Could you retype only the lines from the one containing "This screenshot has width=768, height=1369." through the final line of the entries, both included, skipping any images?

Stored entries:

—————

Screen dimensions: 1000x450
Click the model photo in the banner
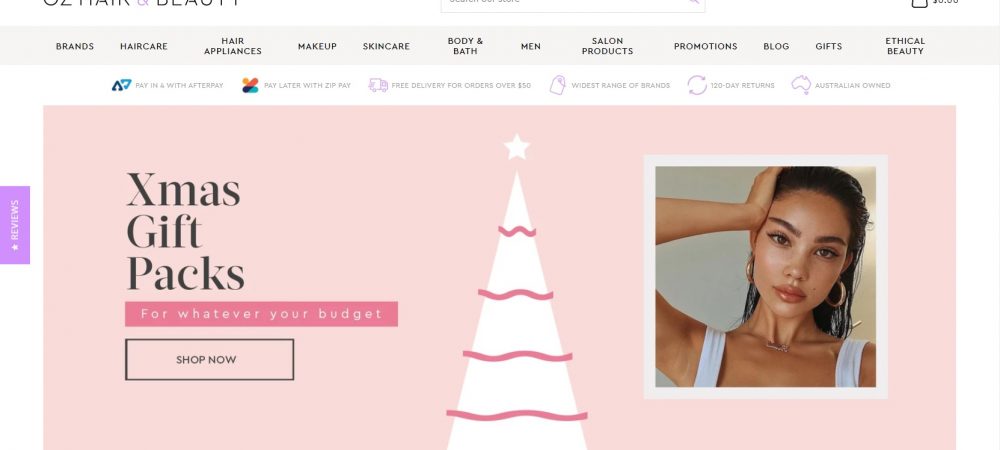[x=765, y=277]
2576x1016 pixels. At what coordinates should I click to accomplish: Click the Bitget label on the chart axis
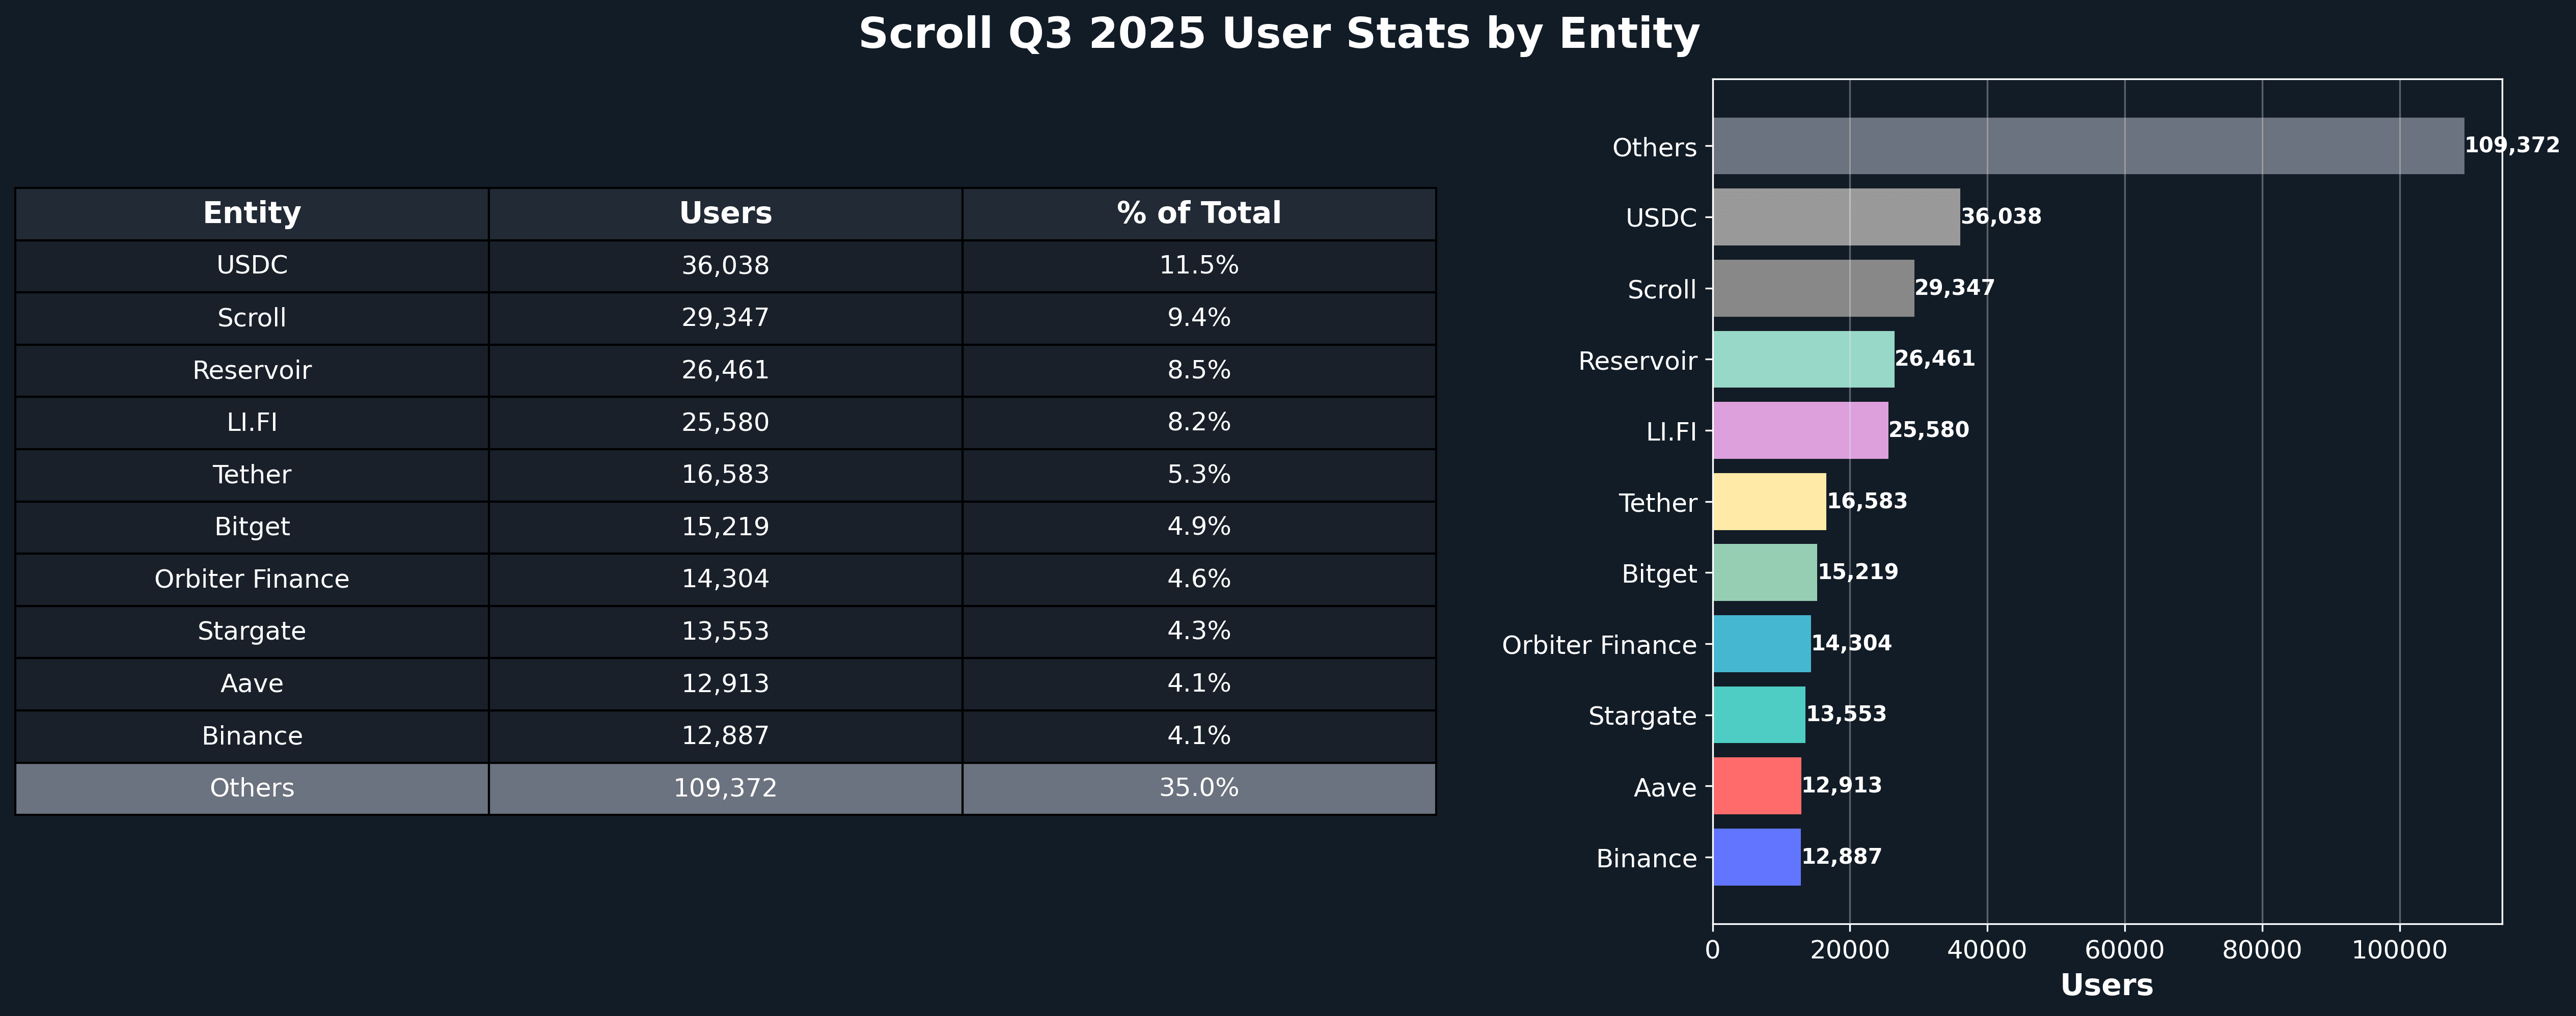(1659, 574)
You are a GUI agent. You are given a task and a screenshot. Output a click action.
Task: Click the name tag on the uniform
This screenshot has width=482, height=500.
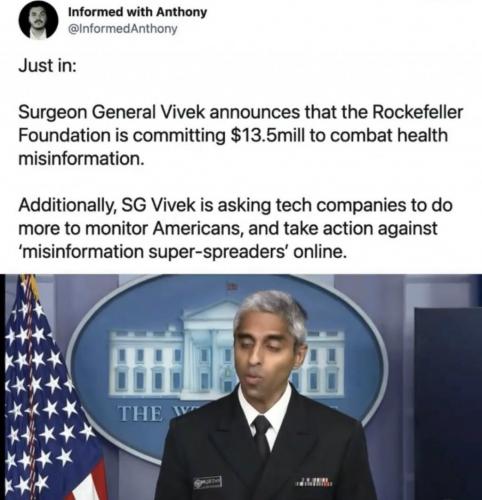pos(209,482)
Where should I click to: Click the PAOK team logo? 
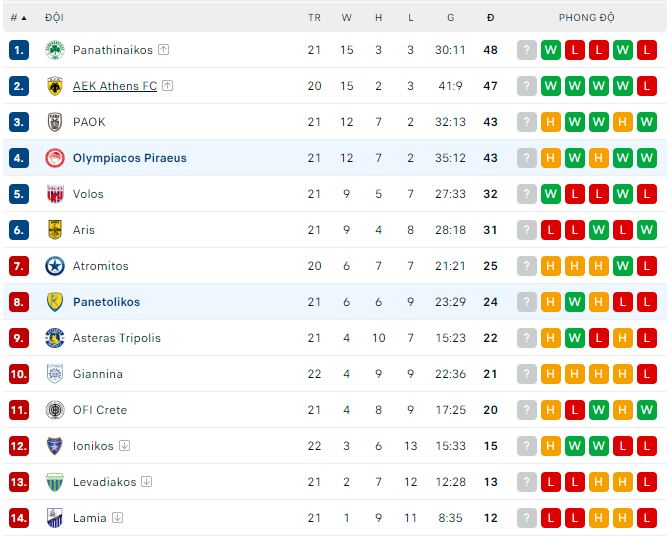pyautogui.click(x=55, y=122)
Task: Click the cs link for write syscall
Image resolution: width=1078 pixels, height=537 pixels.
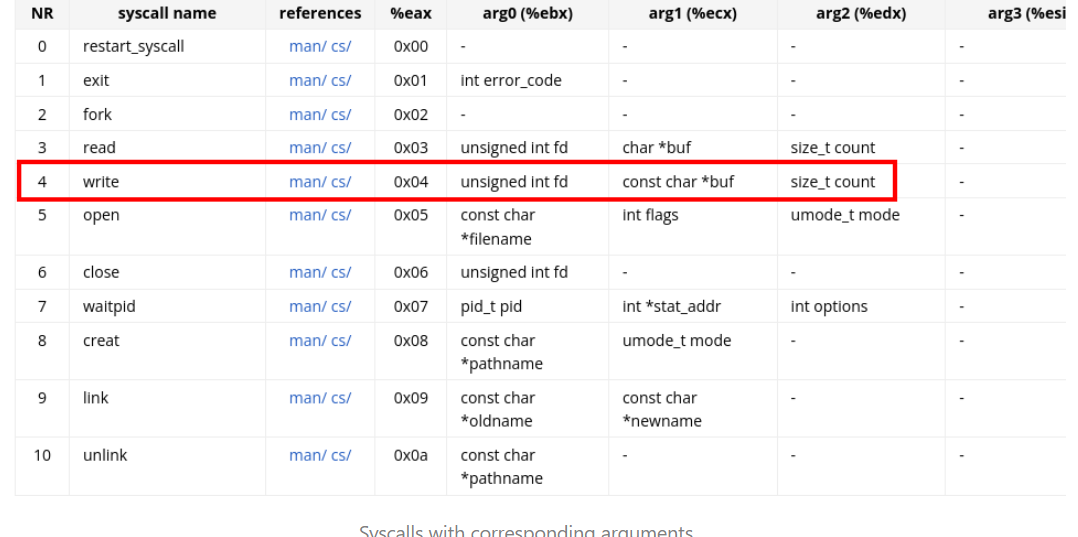Action: (x=341, y=181)
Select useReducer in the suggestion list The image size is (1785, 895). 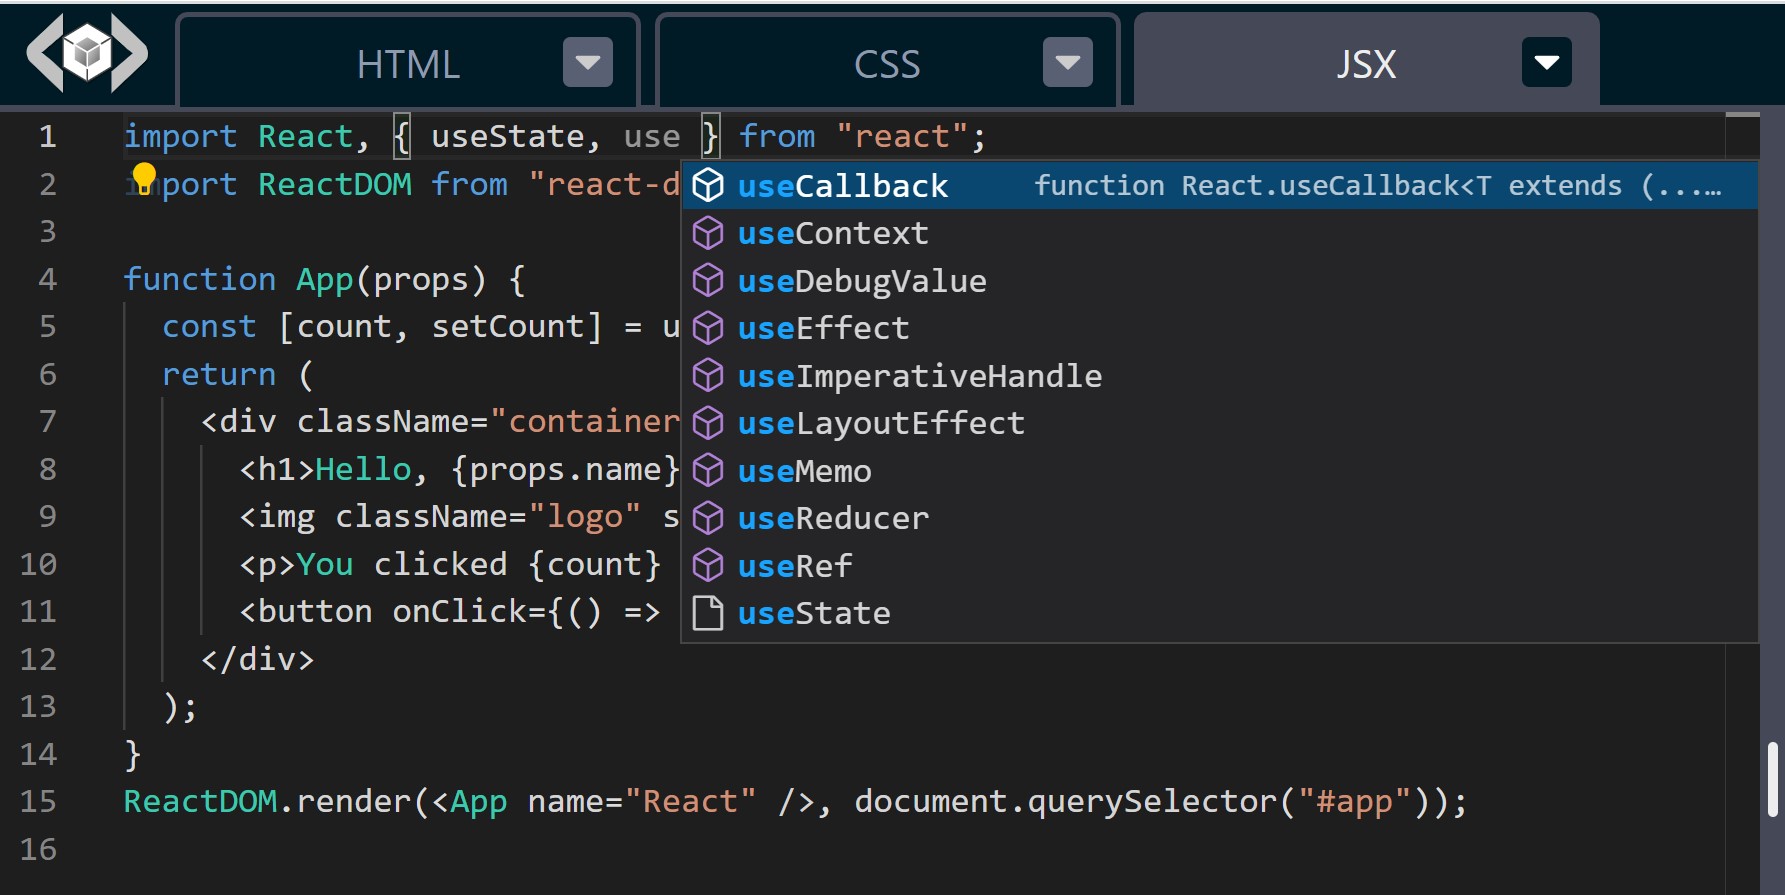[833, 518]
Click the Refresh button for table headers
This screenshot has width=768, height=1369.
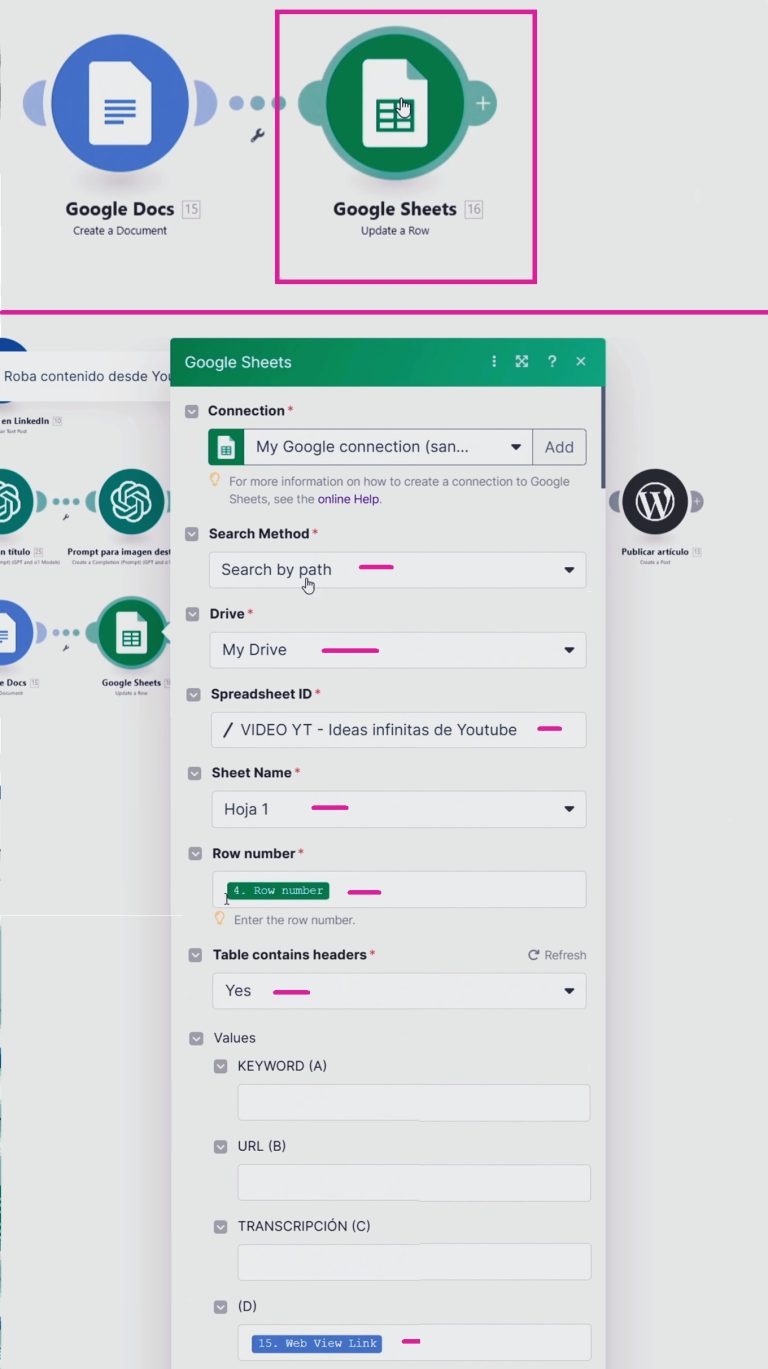tap(557, 955)
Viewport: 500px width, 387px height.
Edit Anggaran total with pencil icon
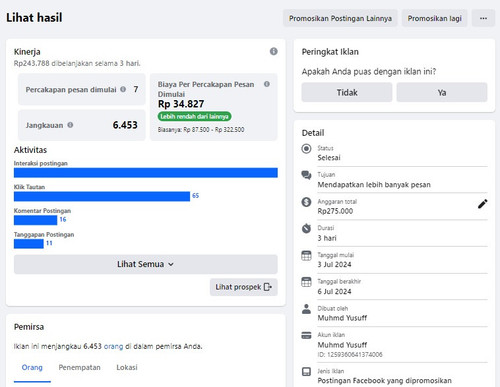tap(482, 204)
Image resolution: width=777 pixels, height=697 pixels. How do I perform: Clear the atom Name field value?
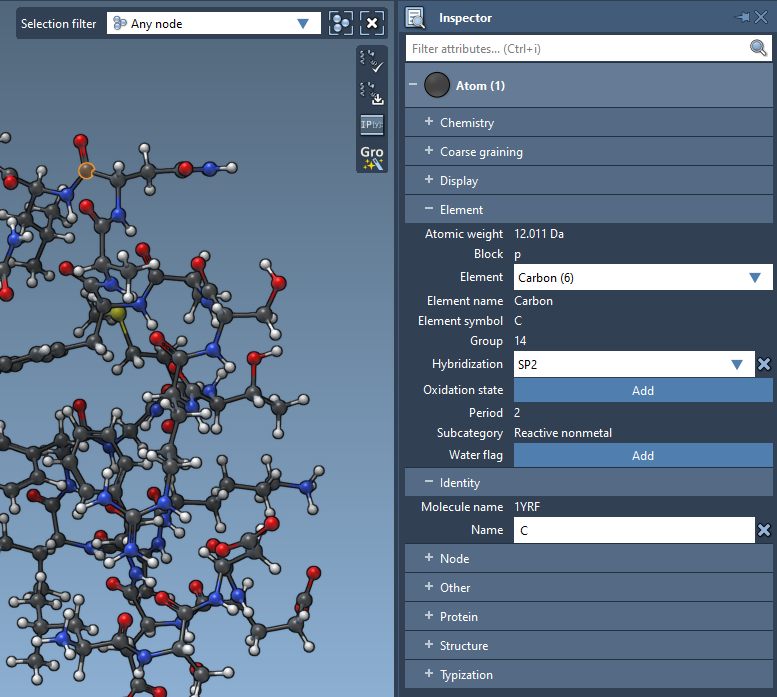(x=765, y=530)
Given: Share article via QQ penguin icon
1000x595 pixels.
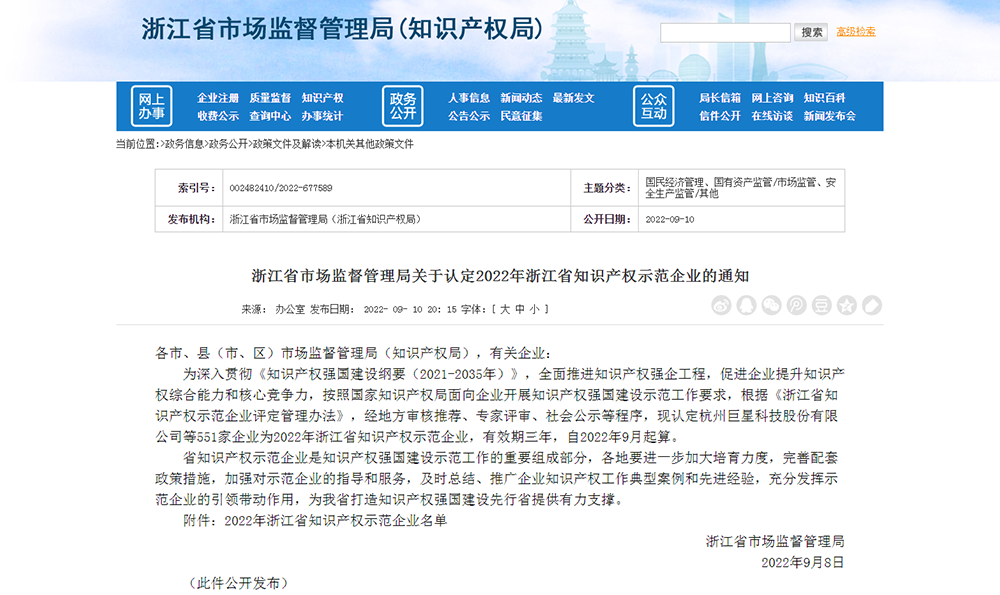Looking at the screenshot, I should 746,305.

—————

Result:
This screenshot has width=768, height=1369.
tap(557, 955)
Viewport: 500px width, 387px height.
Edit Anggaran total with pencil icon
tap(482, 204)
Image resolution: width=777 pixels, height=697 pixels. How do I perform: Clear the atom Name field value?
(x=765, y=530)
Given: Share article via QQ penguin icon
1000x595 pixels.
Looking at the screenshot, I should 746,305.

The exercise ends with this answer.